To truly answer that question, it helps to understand how Sinclair recast conventions of fiction writing in general. For, strictly speaking, all modern novels are oil novels. Choose your favorite story and you’ll find petroleum powering plots and shaping subjectivities. F. Scott Fitzgerald’s The Great Gatsby (1925, 305 ppm) casts its hero’s gleaming car collection as a sign of nouveau riche aspirations, while Virginia Woolf’s Mrs. Dalloway (1925, 305 ppm) turns the meandering movements of aircraft and automobile into twin allegories for personhood, as Clarissa Dalloway’s stream of consciousness finds an echo in London’s incessant hum. Gasoline and diesel, desire and subjecthood: Once you stop to notice, it’s hard to miss how hydrocarbons beat beneath literature’s rising pulse, covertly animating its fictions of being and belonging, personal development and social transformation.
There’s good reason why oil poured into literature at this time.
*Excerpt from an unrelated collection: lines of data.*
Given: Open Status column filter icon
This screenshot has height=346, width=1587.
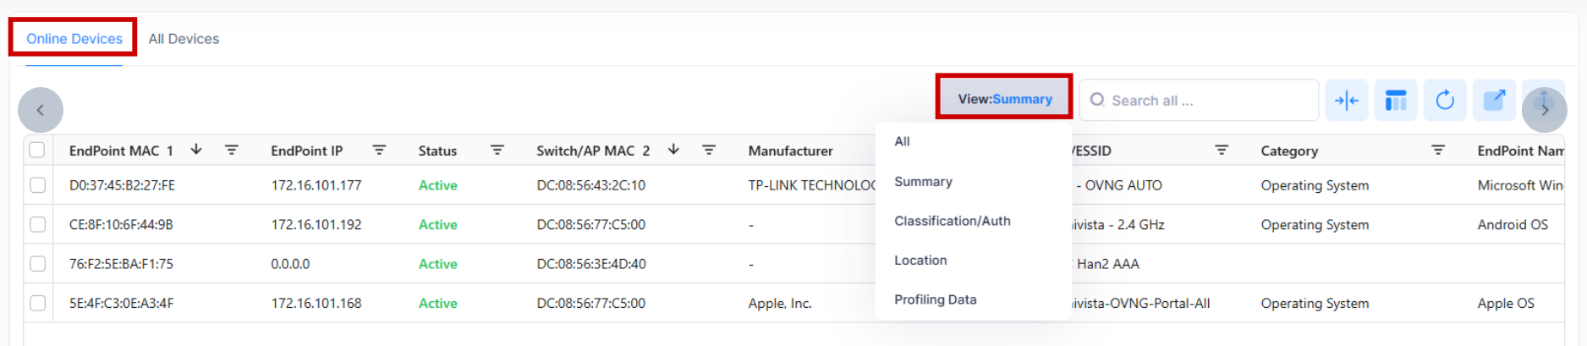Looking at the screenshot, I should click(x=497, y=150).
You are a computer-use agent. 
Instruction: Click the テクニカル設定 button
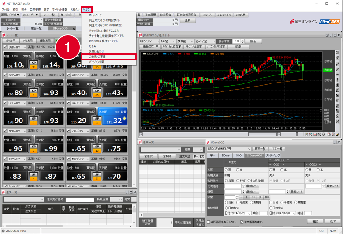click(x=194, y=47)

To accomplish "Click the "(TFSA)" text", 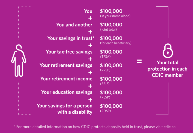I will coord(105,57).
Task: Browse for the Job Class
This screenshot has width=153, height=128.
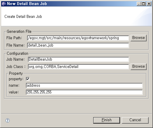Action: click(138, 66)
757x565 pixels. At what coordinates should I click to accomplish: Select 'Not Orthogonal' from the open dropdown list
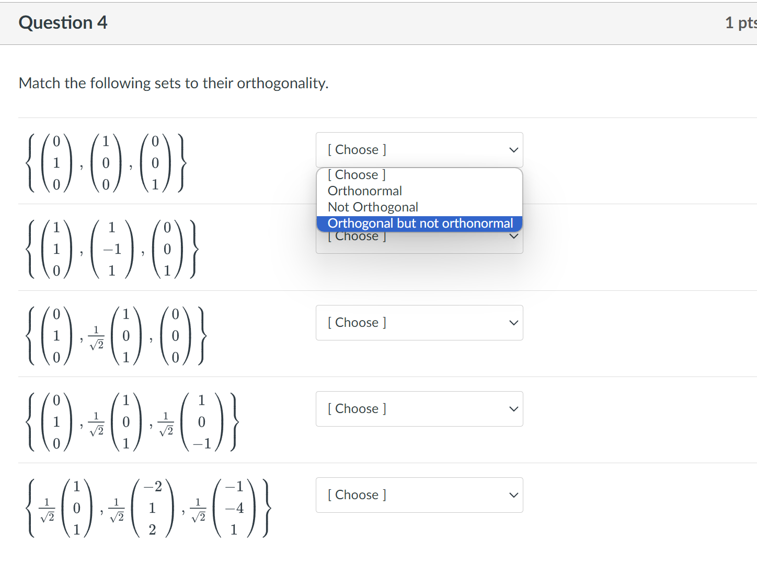pyautogui.click(x=372, y=207)
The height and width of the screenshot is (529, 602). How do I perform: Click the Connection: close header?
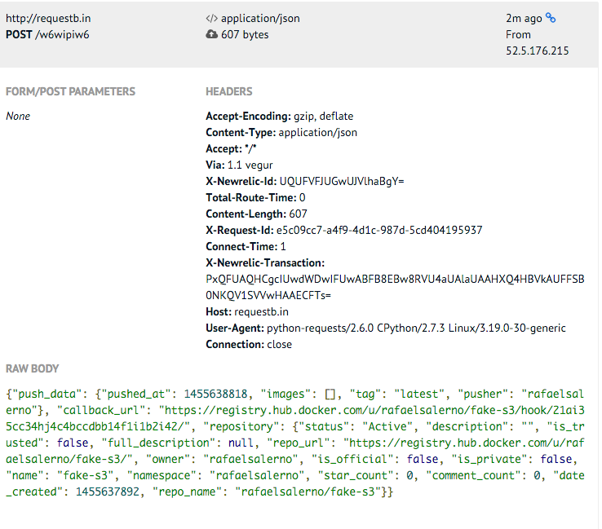coord(248,344)
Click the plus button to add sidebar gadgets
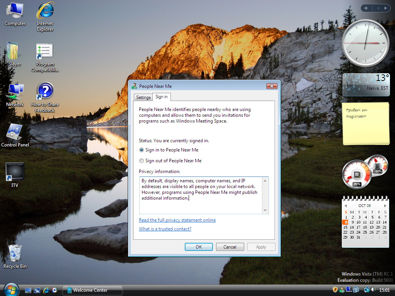This screenshot has height=296, width=395. click(366, 8)
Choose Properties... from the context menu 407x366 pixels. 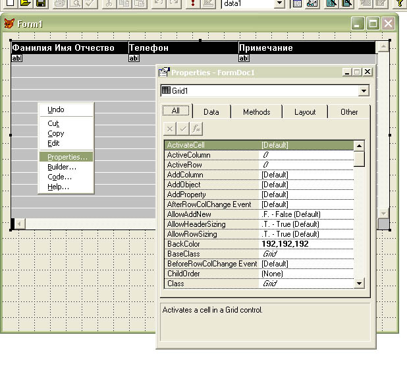(x=66, y=157)
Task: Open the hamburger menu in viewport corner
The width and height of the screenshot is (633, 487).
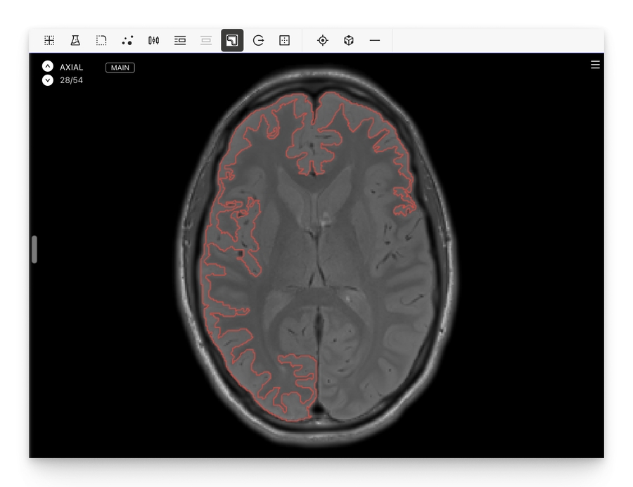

Between 1900 and 1930, global oil production surged some 300 percent amid a vogue for petroleum-powered motoring.[11] Oil’s inroads on the streets were flanked by its expanding embrace over the sea and the skies. And these mechanical marvels were supplemented by an avalanche of cheap petro-goods, including fertilizers and pesticides, vinyl records, and a thousand plastic products that saturated middle-class households in northern nations like the United States.